> Given passage:

By Michael Svoboda
“For the first time, environmental protection rivals the economy among the public’s top policy priorities.”
Pew Research Center’s take on its mid-February poll results likely came as a surprise to many climate and media watchers, notwithstanding numerous indicators over recent months that concerns over climate change were gaining ground among much of the public.
Two multi-year trends led to this result: a steady decline in public anxiety about the economy since the decade-old recovery began in 2010, and a significant increase in concern about the environment over that same period, particularly since the 2016 election of President Trump.
The first trend is easy to unpack. Concern for the economy peaked during the 2008-2010 recession. Ten years of a growing economy slowly eased those fears among many. Trump’s effect on this long-term trend is arguable, since the decline in worry from 2012 to 2014 is steeper than that for 2016 to 2020. It’s widely accepted that incumbent presidents get more credit than they actually deserve for a good economy … and more blame than they deserve when the economy sours.
But Trump’s election seems the likeliest explanation for the sharp increase in concern about the environment in 2017 and since. That’s not unusual, as experts have found that support for environmental spending – one measure for “concern” – generally climbs during Republican administrations and fades under Democratic presidents.
Reports from Media Matters, a liberal media watchdog group, and from the Media and Climate Change Observatory (MeCCO) at the University of Colorado, Boulder, reveal that the increase in concern reported by Pew correlates closely with media coverage of climate change. The three – public opinion, economic well being or malaise, and general media coverage – are closely intertwined.
The rise in coverage from 2016 through the end of 2017 can be attributed in large part to Trump’s bellicose opposition to action on climate change, the singularly most highly visible environmental issue since well before he took office.
According to Media Matters, in 2017, “71 percent of [broadcast news] segments on climate change featured actions or statements by the Trump administration, most frequently the president’s announcement that he intended to pull the U.S. out of the Paris climate agreement.” By 2018, however, the initial outrage over Trump’s contrarian stance on climate change had dissipated; again according to Media Matters, broadcast TV coverage of climate change dropped 45 percent.

> Your instructions: Reproduce, word for word, the part of the article on public concern about climate change that runs from "By Michael Svoboda" up to and including "of President Trump.".

> Supplied entries:
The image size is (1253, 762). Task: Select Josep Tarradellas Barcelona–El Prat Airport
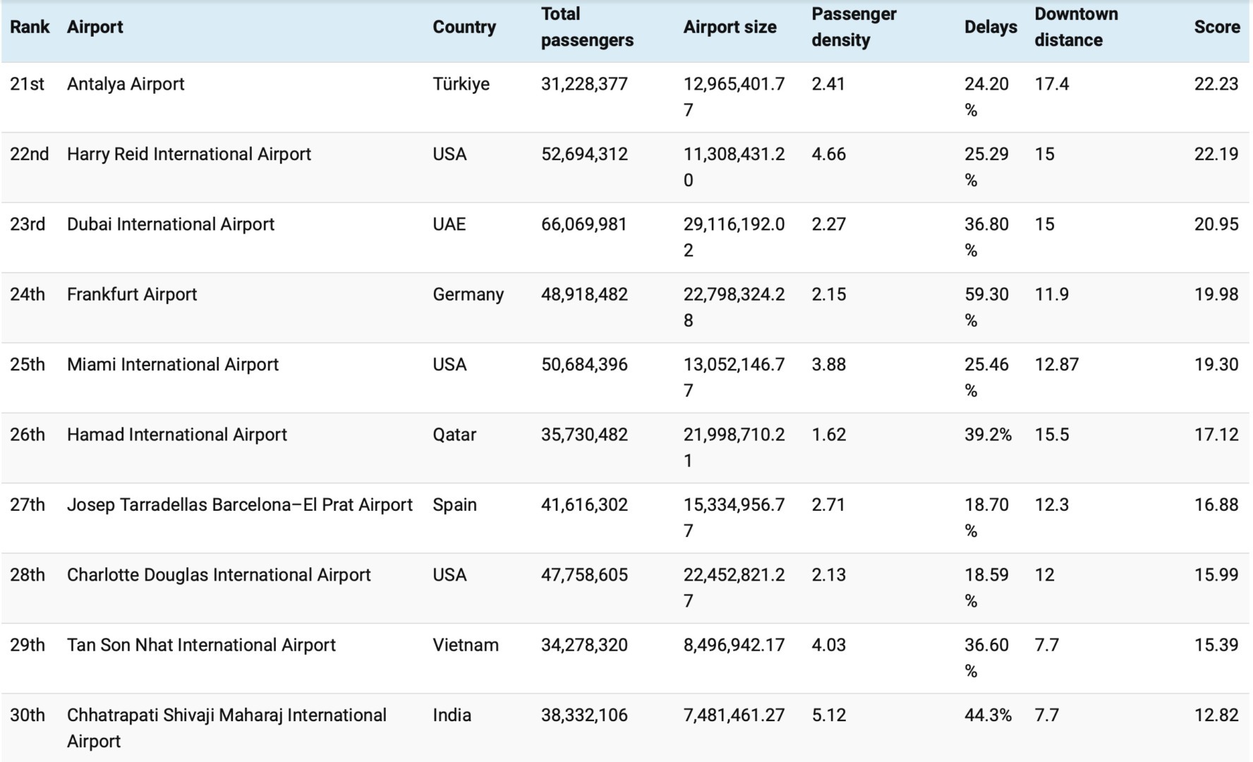click(240, 504)
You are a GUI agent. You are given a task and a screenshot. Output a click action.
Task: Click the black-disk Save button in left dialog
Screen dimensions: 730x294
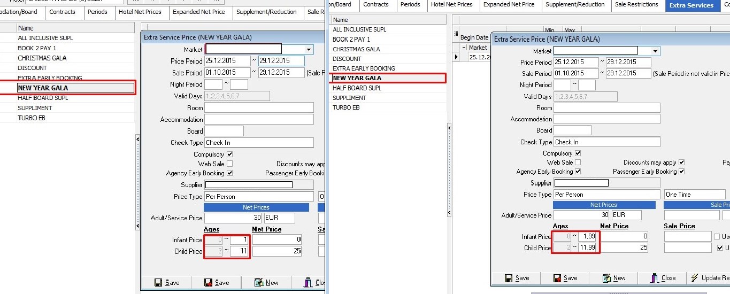pos(166,283)
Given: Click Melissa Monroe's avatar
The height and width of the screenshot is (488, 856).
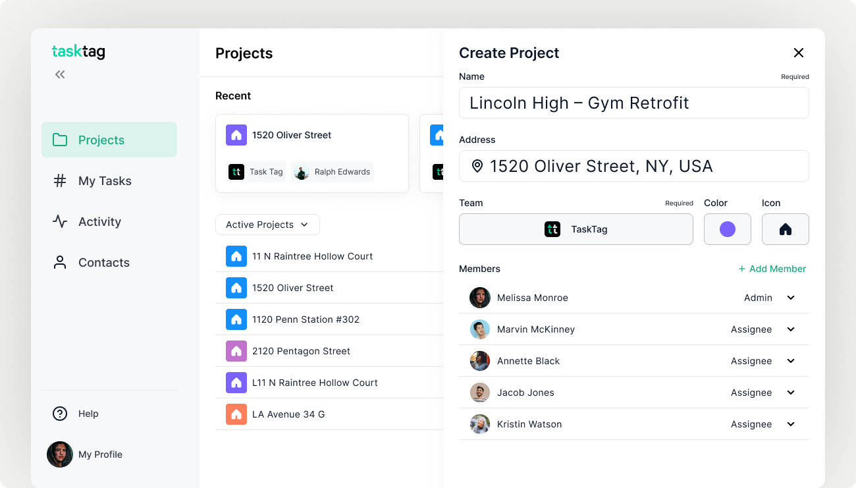Looking at the screenshot, I should (480, 298).
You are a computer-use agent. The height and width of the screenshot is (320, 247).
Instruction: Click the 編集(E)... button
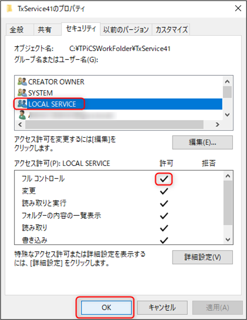[x=202, y=142]
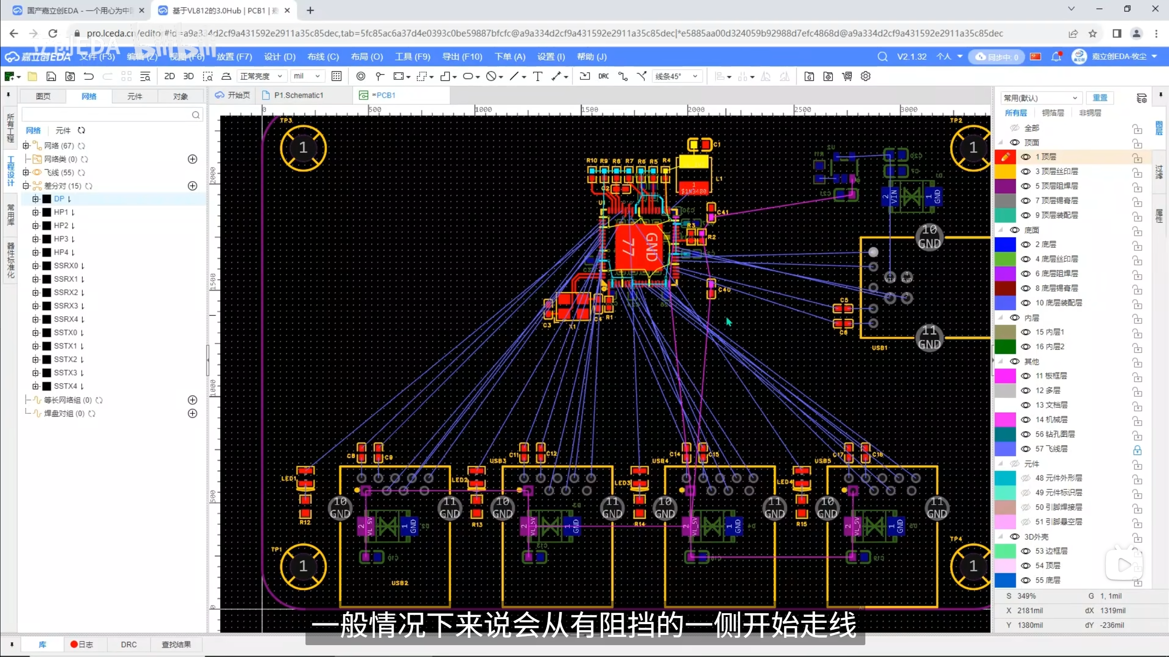Switch to the P1.Schematic1 tab
The width and height of the screenshot is (1169, 657).
pos(298,95)
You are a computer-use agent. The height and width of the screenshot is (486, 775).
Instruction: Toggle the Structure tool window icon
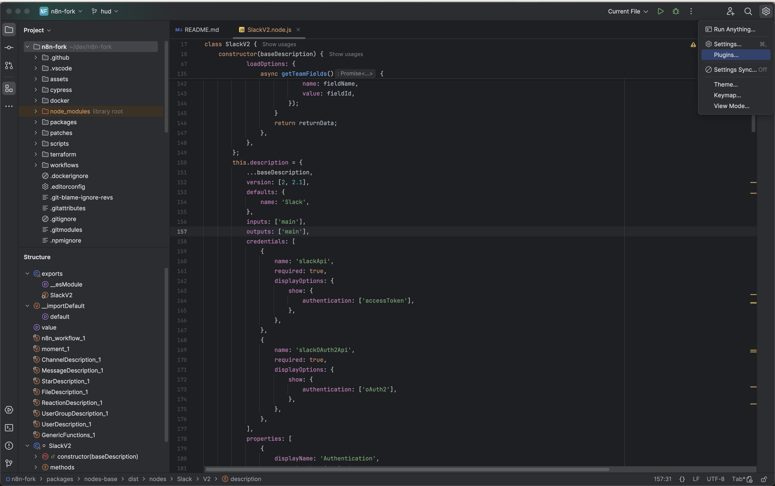pyautogui.click(x=9, y=88)
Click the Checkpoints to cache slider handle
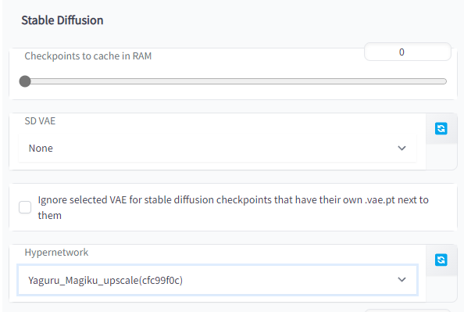The image size is (464, 312). pyautogui.click(x=25, y=81)
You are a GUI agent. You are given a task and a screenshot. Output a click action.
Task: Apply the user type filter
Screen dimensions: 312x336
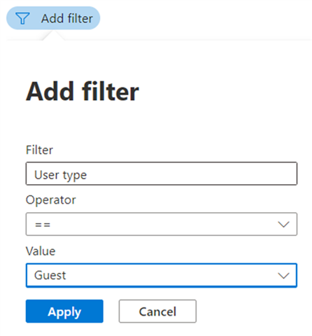coord(64,312)
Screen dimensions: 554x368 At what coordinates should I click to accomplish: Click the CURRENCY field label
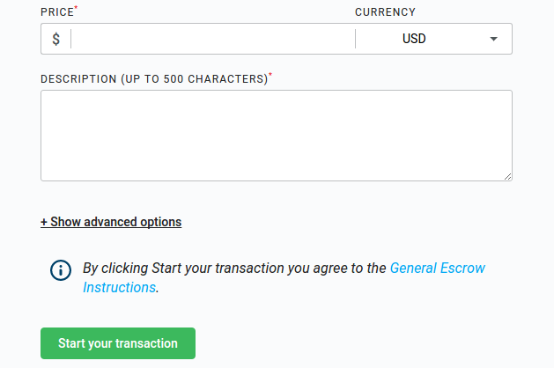[x=385, y=12]
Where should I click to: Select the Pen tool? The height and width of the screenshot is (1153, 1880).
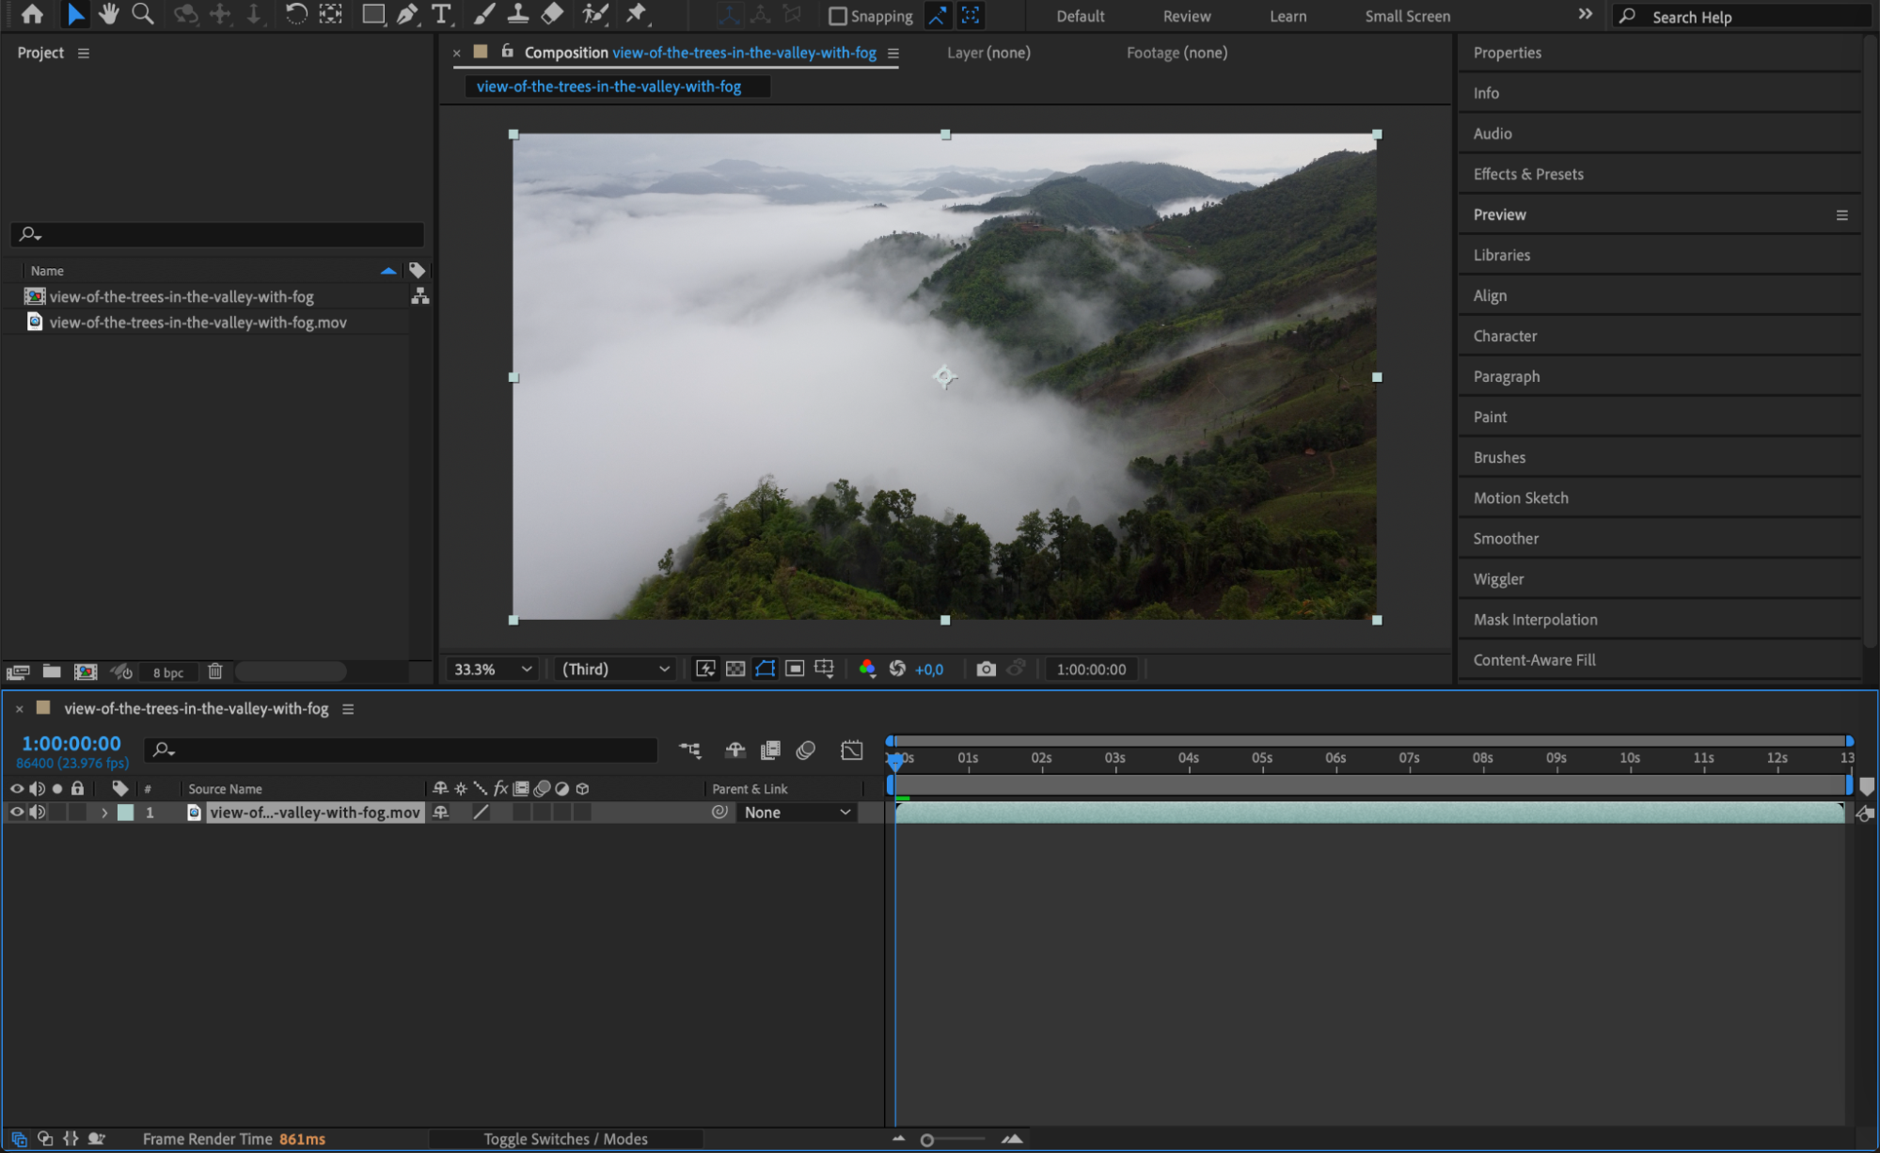tap(407, 14)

> Solution below:
By Michael Svoboda
“For the first time, environmental protection rivals the economy among the public’s top policy priorities.”
Pew Research Center’s take on its mid-February poll results likely came as a surprise to many climate and media watchers, notwithstanding numerous indicators over recent months that concerns over climate change were gaining ground among much of the public.
Two multi-year trends led to this result: a steady decline in public anxiety about the economy since the decade-old recovery began in 2010, and a significant increase in concern about the environment over that same period, particularly since the 2016 election of President Trump.